Llevaba dos postres en la mano.
—Lo probaré —dijo él.
Ella se sentó al otro lado de la mesa, con su agradable rostro escéptico.
—Has perdido peso —dijo.
—Un poco. No es algo necesariamente malo.
—Sales solo demasiado a menudo. —Probó el helado. Guilford reparó en los finos filamentos grises en sus sienes—. Vino un hombre hoy.
—¿Oh?
—Preguntó si esta era la casa de Guilford Law, y yo le dije que lo era, y él preguntó si eras el fotógrafo que tenía la tienda en Spring Street. Dije que lo eras y que probablemente te podría encontrar allí. —Su cuchara se quedó flotando sobre el helado—. ¿Hice bien?
—Perfecto.
—¿Vino a verte?
—Es posible. ¿Qué aspecto tenía?
—Moreno. Con unos ojos extraños.
—¿Extraños de qué forma, Abby?
—Solo… extraños.
Se sintió inquieto por la historia de aquel desconocido en la puerta y Abby sola para recibirle.
—No hay nada de lo que preocuparse.
—No estoy preocupada —dijo Abby cuidadosamente—. A menos que tú lo estés.
Él no se decidió a mentir. Ella no se dejaba engañar fácilmente. Se limitó a sacudir la cabeza. Evidentemente ella quería saber qué ocurría. Y él no podía decírselo.
Jamás había hablado de ello…, con nadie. Excepto en aquella larga carta a Caroline.
Al menos el hombre en la puerta no había sido el doble de Guilford. Después de tantos años, olvidas, pensó. Cuando un recuerdo es tan extraño, tan lejos del rigor de la vida cotidiana, desaparece de tu cabeza…, o resuena allí, medio olvidado, como la bolita en el silbato. Hasta que algo te lo recuerda. Entonces vuelve fresco como un viejo sueño almacenado en hielo, retirado de su envoltura y brillando a la luz del día.
Hasta entonces solo habían sido atisbos, presagios quizá; augurios; extraños recuerdos. Quizá no significaba nada, aquel rostro joven siguiéndole en una multitud y luego desapareciendo, mirándole como un triste desecho desde los callejones al atardecer. Deseaba pensar que no significaba nada. Temía otra cosa.
Abby terminó el postre y se llevó los platos.
—Hoy llegó el correo de Nueva York —dijo—. Te lo dejé junto a tu silla.
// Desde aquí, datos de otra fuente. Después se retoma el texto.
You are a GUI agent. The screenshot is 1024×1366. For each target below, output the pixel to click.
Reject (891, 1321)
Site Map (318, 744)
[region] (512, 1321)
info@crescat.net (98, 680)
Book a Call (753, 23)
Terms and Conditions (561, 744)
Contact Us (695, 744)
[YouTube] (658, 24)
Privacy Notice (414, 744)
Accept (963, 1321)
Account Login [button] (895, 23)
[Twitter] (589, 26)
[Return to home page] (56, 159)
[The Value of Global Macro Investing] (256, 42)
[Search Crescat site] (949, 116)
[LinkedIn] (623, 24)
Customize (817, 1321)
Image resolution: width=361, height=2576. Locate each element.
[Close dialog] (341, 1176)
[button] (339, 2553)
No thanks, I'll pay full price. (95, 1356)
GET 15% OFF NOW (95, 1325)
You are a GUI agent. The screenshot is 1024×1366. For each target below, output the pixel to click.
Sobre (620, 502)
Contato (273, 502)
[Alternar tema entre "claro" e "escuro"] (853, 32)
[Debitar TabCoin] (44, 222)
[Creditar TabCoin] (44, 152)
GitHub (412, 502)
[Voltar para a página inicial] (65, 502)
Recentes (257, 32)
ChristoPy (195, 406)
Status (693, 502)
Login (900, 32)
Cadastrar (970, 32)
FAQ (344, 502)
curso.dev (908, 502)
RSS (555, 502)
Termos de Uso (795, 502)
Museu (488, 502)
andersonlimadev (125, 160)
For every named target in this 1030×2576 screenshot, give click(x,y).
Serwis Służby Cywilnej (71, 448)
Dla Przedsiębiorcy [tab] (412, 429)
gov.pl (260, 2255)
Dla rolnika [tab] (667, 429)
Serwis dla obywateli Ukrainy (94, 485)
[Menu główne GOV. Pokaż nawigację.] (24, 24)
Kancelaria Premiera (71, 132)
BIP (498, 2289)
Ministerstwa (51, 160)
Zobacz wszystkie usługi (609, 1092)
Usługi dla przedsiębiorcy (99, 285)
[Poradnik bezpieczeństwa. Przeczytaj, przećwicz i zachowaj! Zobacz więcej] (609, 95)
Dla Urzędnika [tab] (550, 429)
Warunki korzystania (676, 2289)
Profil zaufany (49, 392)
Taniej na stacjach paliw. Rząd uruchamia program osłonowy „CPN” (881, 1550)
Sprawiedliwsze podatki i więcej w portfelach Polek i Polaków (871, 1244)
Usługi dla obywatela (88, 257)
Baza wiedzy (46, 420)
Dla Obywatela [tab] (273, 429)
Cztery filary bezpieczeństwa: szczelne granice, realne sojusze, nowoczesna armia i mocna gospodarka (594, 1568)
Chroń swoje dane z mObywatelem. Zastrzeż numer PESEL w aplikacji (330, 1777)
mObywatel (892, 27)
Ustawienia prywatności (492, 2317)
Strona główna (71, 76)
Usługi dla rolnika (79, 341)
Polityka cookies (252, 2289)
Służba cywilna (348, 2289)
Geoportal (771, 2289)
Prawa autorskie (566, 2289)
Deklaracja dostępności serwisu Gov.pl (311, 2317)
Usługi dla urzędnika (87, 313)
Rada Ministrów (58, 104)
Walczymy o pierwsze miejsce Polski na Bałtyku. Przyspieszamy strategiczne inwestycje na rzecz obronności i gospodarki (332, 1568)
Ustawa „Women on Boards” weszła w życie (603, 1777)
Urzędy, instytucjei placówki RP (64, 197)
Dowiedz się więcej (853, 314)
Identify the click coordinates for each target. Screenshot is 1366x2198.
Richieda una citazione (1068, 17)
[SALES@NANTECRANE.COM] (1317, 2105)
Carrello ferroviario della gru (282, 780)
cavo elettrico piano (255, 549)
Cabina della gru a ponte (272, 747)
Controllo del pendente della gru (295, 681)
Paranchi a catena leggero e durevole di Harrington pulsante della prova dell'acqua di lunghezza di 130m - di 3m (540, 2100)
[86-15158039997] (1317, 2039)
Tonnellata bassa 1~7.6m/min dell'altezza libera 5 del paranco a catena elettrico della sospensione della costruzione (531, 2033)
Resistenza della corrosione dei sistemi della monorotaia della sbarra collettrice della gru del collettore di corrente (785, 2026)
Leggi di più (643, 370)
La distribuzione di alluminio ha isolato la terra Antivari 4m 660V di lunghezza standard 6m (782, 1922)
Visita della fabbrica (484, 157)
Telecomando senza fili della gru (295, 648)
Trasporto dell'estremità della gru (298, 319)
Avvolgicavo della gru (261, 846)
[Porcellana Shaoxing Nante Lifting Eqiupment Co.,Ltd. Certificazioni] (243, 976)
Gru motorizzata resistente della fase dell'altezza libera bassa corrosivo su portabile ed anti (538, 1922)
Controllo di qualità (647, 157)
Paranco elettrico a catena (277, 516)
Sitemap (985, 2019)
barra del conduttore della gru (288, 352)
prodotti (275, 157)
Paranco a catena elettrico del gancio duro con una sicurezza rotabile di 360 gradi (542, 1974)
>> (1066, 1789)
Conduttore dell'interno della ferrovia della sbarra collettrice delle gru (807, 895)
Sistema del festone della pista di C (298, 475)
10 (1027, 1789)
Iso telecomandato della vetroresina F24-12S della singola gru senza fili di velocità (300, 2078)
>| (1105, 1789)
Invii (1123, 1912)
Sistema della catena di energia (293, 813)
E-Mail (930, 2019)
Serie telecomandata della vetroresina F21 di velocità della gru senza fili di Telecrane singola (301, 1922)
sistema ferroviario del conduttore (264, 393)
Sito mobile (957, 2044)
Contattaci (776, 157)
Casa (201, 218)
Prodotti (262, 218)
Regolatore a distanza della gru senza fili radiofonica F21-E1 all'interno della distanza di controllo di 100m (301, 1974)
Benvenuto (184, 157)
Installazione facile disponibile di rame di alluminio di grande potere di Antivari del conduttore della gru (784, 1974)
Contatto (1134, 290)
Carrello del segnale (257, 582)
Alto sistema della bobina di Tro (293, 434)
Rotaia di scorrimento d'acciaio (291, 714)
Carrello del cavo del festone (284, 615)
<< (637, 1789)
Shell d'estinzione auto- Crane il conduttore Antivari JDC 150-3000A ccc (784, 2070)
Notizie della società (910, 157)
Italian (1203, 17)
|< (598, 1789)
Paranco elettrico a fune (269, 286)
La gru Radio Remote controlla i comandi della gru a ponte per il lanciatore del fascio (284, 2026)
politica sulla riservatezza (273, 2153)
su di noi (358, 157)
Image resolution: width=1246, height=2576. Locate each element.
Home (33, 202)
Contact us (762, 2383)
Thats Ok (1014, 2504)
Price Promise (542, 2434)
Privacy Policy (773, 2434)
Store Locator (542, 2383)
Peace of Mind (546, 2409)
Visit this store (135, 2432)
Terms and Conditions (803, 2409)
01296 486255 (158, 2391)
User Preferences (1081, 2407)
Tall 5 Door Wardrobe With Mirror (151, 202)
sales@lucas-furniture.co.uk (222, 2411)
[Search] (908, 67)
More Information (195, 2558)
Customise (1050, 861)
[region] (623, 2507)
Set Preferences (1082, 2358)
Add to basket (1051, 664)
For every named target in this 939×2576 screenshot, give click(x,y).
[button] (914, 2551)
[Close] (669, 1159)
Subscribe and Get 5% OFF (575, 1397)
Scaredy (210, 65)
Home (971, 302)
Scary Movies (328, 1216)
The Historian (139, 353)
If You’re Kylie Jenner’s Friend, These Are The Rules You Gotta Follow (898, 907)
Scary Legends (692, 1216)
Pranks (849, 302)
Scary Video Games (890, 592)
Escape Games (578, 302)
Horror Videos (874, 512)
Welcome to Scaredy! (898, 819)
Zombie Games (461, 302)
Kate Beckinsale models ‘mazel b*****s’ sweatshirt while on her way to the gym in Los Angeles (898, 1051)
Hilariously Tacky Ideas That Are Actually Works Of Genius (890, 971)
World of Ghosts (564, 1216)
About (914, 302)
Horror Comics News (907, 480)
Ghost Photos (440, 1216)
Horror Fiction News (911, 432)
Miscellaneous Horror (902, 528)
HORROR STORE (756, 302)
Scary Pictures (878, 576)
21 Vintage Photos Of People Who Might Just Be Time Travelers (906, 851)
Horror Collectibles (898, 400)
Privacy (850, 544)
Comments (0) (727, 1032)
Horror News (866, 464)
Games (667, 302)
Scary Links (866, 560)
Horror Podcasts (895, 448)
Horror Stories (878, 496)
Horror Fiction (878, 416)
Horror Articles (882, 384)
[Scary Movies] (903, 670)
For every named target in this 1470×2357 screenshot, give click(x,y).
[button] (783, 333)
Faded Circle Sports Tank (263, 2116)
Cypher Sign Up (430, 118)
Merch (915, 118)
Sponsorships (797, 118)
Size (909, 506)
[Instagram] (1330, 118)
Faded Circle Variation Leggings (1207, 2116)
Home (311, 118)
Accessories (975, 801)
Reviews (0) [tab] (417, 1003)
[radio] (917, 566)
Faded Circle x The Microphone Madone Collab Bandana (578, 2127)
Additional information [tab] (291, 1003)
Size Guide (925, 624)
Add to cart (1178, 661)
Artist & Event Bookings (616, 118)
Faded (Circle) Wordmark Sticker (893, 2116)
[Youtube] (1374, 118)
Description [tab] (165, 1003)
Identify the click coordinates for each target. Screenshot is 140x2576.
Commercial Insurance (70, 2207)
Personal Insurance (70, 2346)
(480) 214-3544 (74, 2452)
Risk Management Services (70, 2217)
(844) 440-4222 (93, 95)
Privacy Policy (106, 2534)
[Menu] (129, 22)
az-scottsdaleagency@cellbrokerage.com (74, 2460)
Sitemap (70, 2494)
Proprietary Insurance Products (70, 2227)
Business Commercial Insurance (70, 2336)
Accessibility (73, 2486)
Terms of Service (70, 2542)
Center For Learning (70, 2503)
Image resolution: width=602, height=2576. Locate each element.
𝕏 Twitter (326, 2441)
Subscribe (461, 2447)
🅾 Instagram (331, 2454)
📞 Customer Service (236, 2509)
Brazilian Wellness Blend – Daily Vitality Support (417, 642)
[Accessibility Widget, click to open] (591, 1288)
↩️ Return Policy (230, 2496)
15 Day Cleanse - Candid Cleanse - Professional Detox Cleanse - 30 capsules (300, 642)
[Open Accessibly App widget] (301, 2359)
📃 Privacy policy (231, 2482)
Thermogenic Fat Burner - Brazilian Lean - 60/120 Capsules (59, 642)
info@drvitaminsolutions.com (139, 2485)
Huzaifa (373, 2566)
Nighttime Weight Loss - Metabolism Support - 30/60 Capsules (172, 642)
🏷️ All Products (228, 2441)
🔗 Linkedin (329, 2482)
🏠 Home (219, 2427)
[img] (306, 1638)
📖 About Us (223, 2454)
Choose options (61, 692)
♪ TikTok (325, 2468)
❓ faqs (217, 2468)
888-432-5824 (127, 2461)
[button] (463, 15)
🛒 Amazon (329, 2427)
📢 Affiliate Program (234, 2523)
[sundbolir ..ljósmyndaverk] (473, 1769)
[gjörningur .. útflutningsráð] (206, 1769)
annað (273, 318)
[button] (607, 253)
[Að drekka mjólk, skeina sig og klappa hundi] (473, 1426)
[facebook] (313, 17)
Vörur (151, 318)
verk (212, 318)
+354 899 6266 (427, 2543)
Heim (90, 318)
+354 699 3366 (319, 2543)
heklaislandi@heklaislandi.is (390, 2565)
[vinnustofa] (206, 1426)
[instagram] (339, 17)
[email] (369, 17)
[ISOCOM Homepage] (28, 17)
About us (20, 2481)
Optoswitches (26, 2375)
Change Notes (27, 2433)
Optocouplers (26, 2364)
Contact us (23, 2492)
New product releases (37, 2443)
Se alegró de verse liberado de aquella oscura cadena de pensamientos. Se trasladó a lo que Abby llamaba «la sala de estar», aunque solo era el largo extremo sur de la sencilla casa rectangular que Guilford había construido, en su mayor parte a mano, hacía una década. Había señalado la estructura y llenado los cimientos; un constructor local había levantado las paredes de tingladillo y cubierto el edificio. Las casas eran fáciles de hacer en un clima cálido. Fueron Abby y Nicholas quienes dieron vida a la casa, con fotos enmarcadas y tapetes en las mesas y fundas para los sillones, con pelotas de caucho y juguetes de madera acechando debajo de los muebles.
El correo era varios números atrasados de Astounding, más un fajo de periódicos de Nueva York. Los periódicos parecían deprimentes: detalles de la guerra con Japón, mejor informados que la cobertura telegráfica del Fayetteville Herald pero más antiguos.
Guilford se ocupó primero de las revistas. Su gusto por la fantasía había disminuido en los años después de la pérdida de Caroline y Lily, pero las nuevas revistas lo habían reavivado. Enormes máquinas aéreas, viajes planetarios, vida alienígena: todas esas cosas le parecían a la vez más o menos plausibles de lo que acostumbraban antes. Pero las historias le arrastraban.